ASSIGNED TASK: Can you copy out, word for word, the part of the listing that opens at its very start and closes with the line containing "center [200, 1121].", including both ends but leaving out the pictures?

Screenshot grounding data:

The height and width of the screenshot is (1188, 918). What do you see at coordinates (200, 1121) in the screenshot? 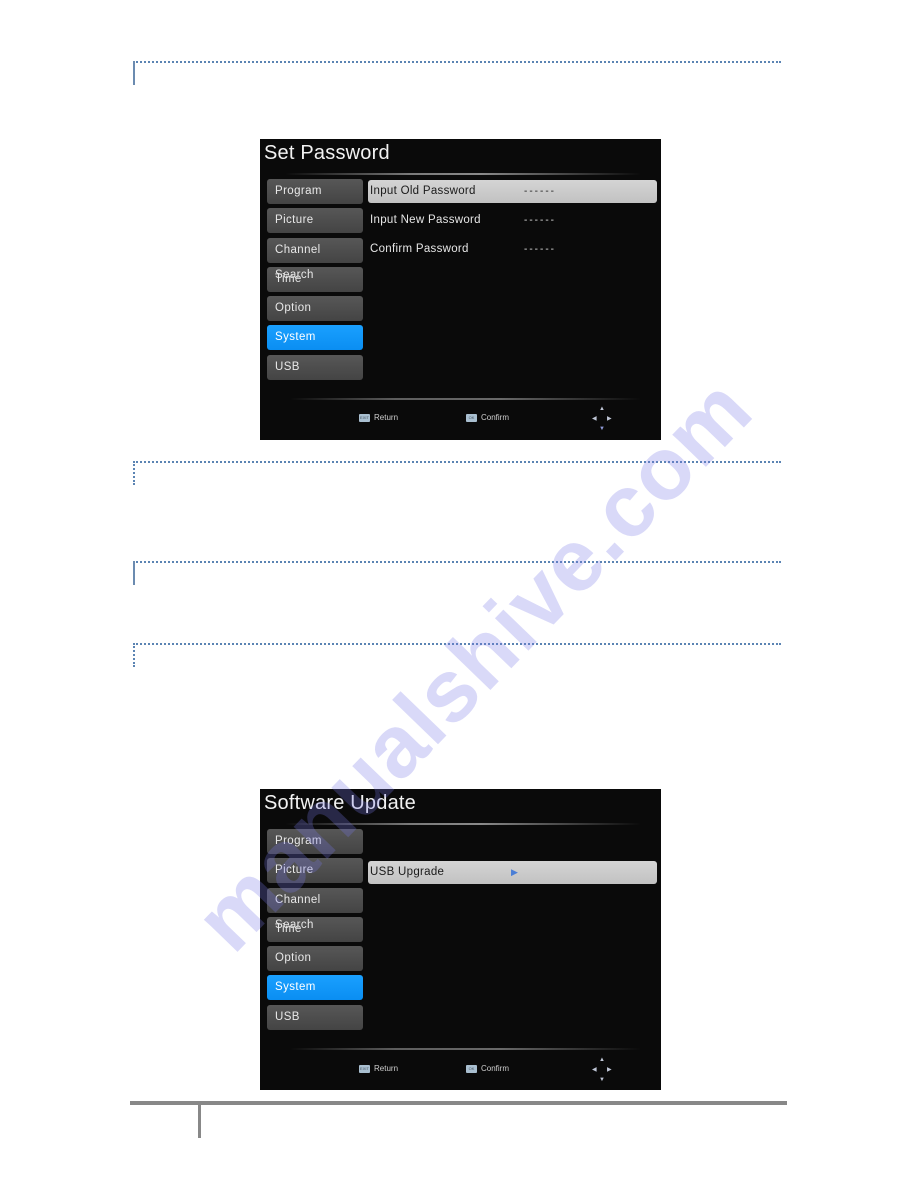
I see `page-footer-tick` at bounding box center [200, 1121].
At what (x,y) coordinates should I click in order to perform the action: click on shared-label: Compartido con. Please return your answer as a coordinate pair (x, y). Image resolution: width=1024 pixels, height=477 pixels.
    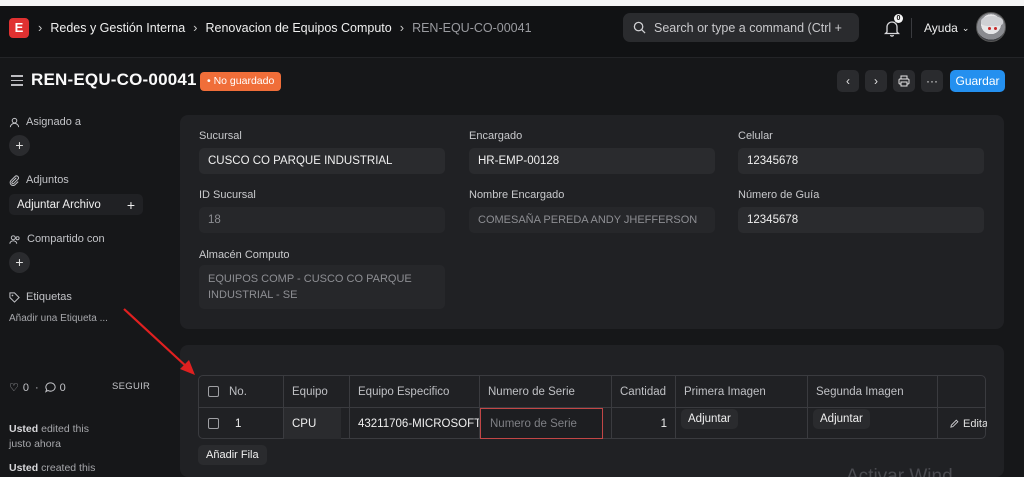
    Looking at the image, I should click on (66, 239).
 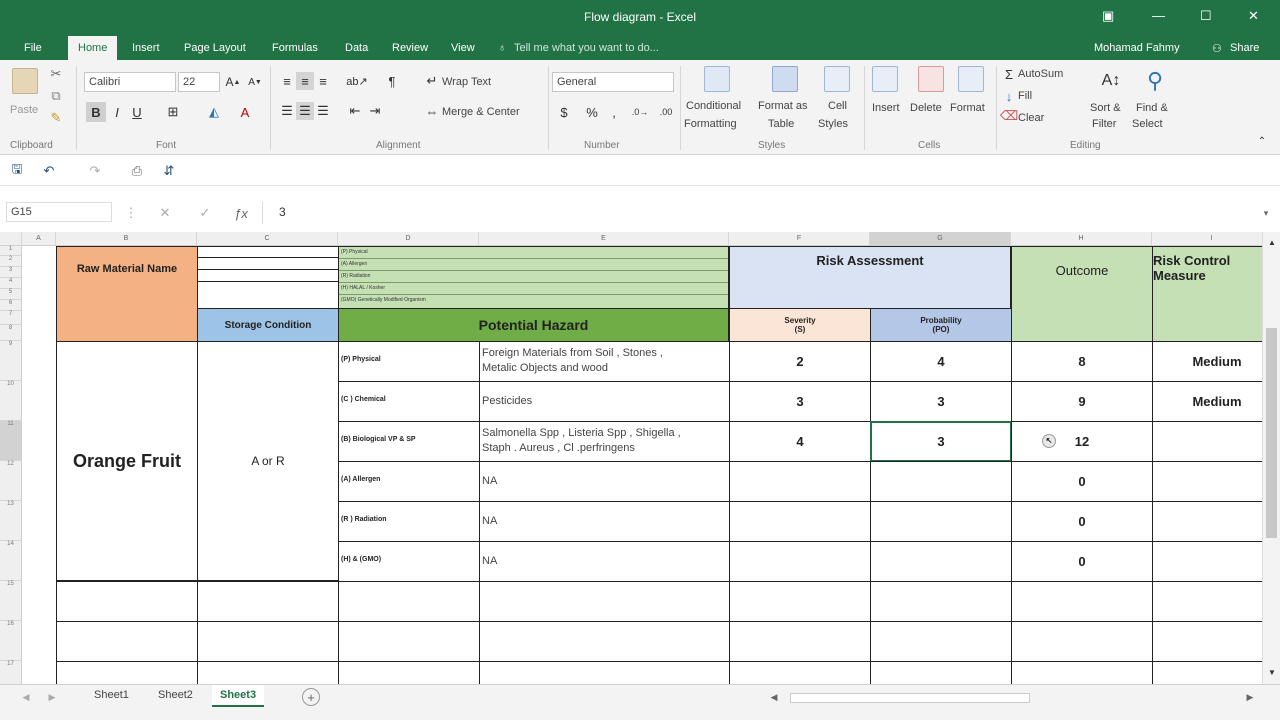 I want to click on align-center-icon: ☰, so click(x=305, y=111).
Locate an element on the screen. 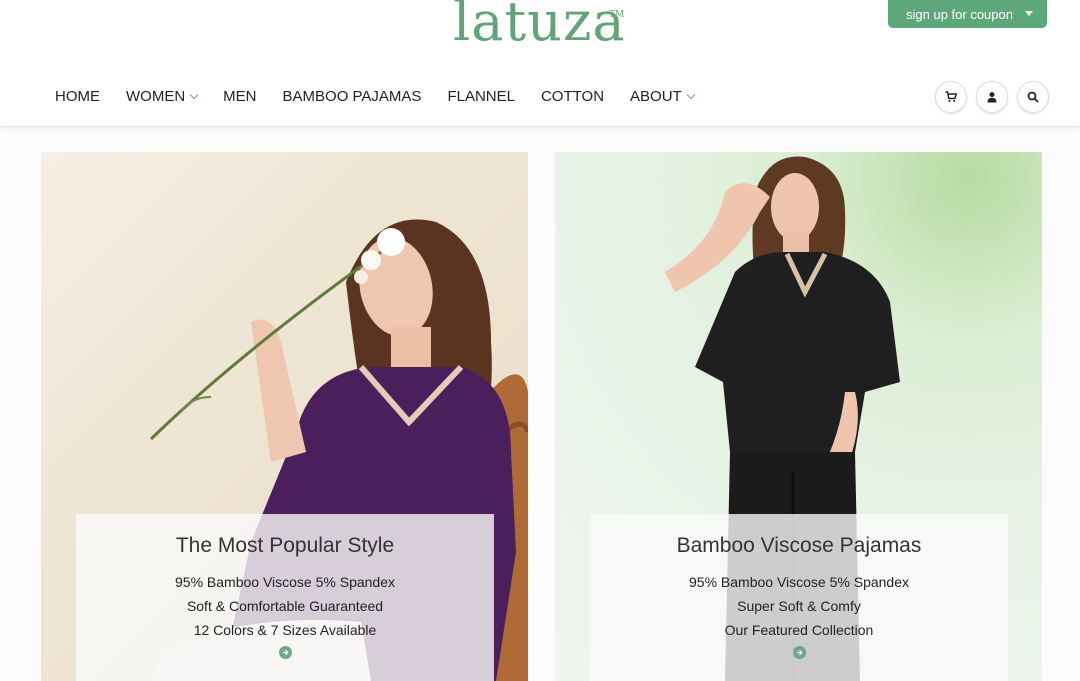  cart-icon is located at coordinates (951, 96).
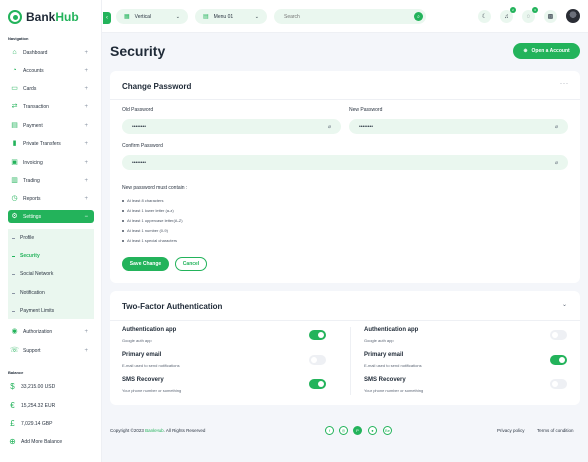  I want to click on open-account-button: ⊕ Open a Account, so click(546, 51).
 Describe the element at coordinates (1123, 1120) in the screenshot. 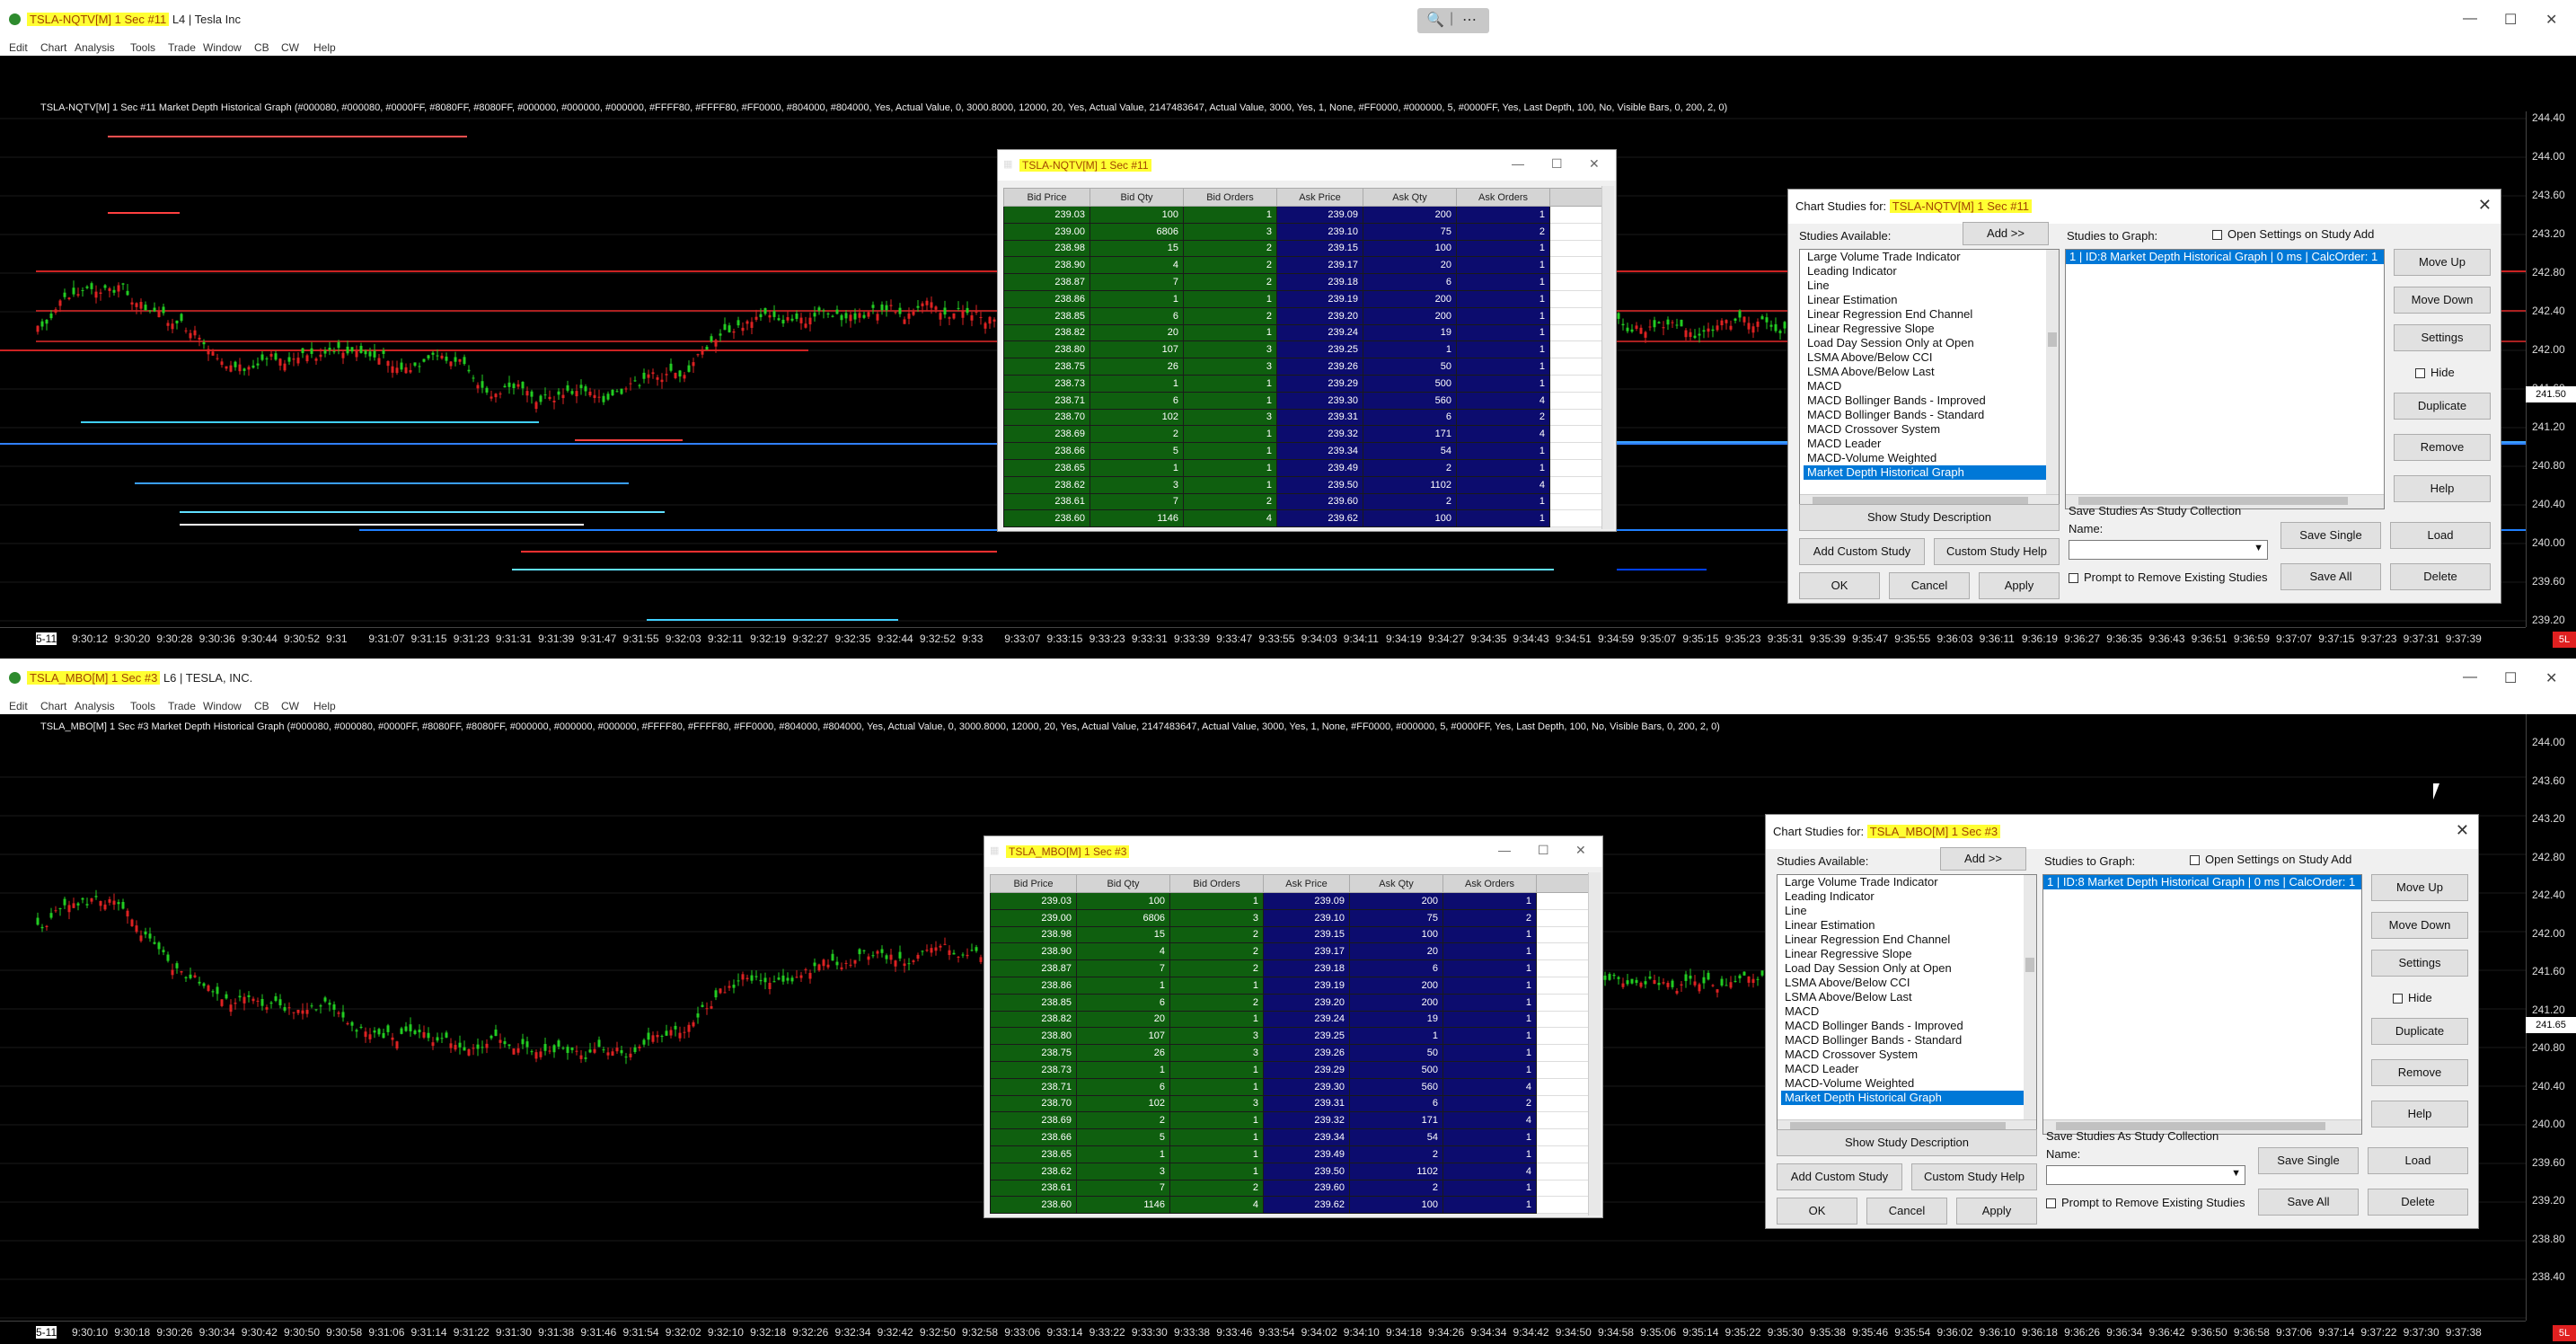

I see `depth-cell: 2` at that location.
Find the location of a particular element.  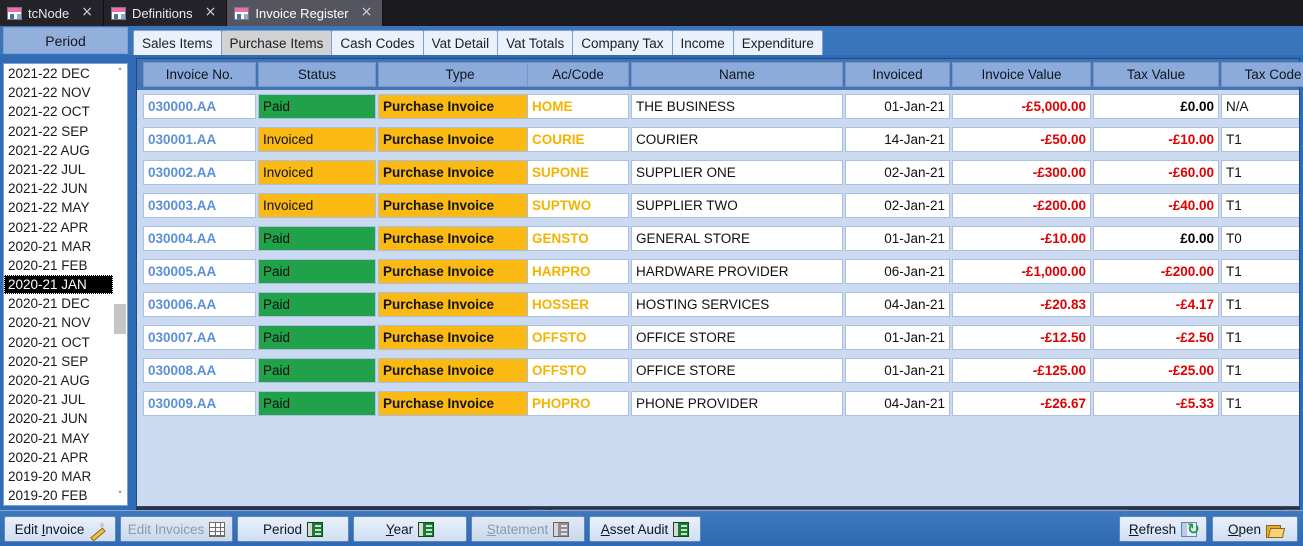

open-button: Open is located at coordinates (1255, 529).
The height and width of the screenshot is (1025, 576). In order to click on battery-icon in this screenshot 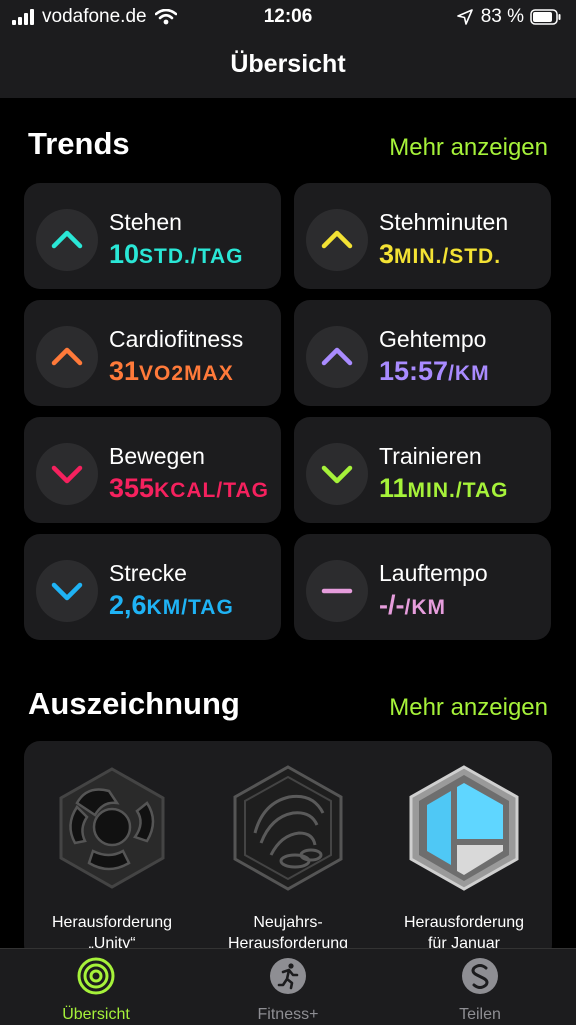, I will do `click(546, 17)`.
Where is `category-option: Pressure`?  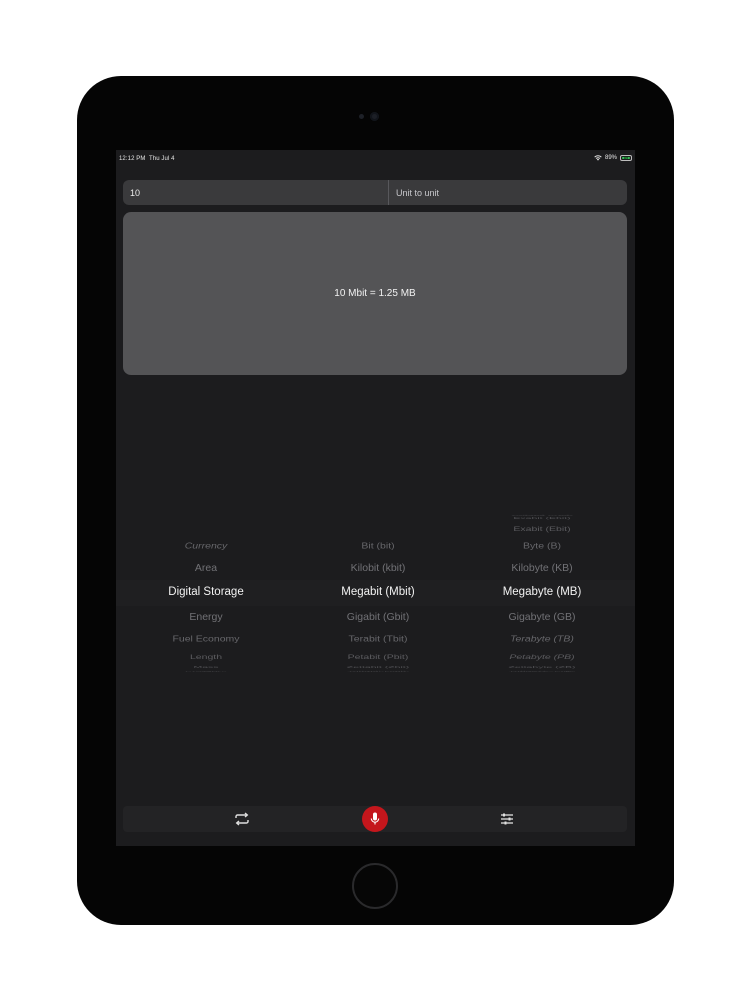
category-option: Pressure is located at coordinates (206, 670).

TASK RESPONSE:
The height and width of the screenshot is (1188, 918). What do you see at coordinates (200, 1121) in the screenshot? 
I see `page-footer-tick` at bounding box center [200, 1121].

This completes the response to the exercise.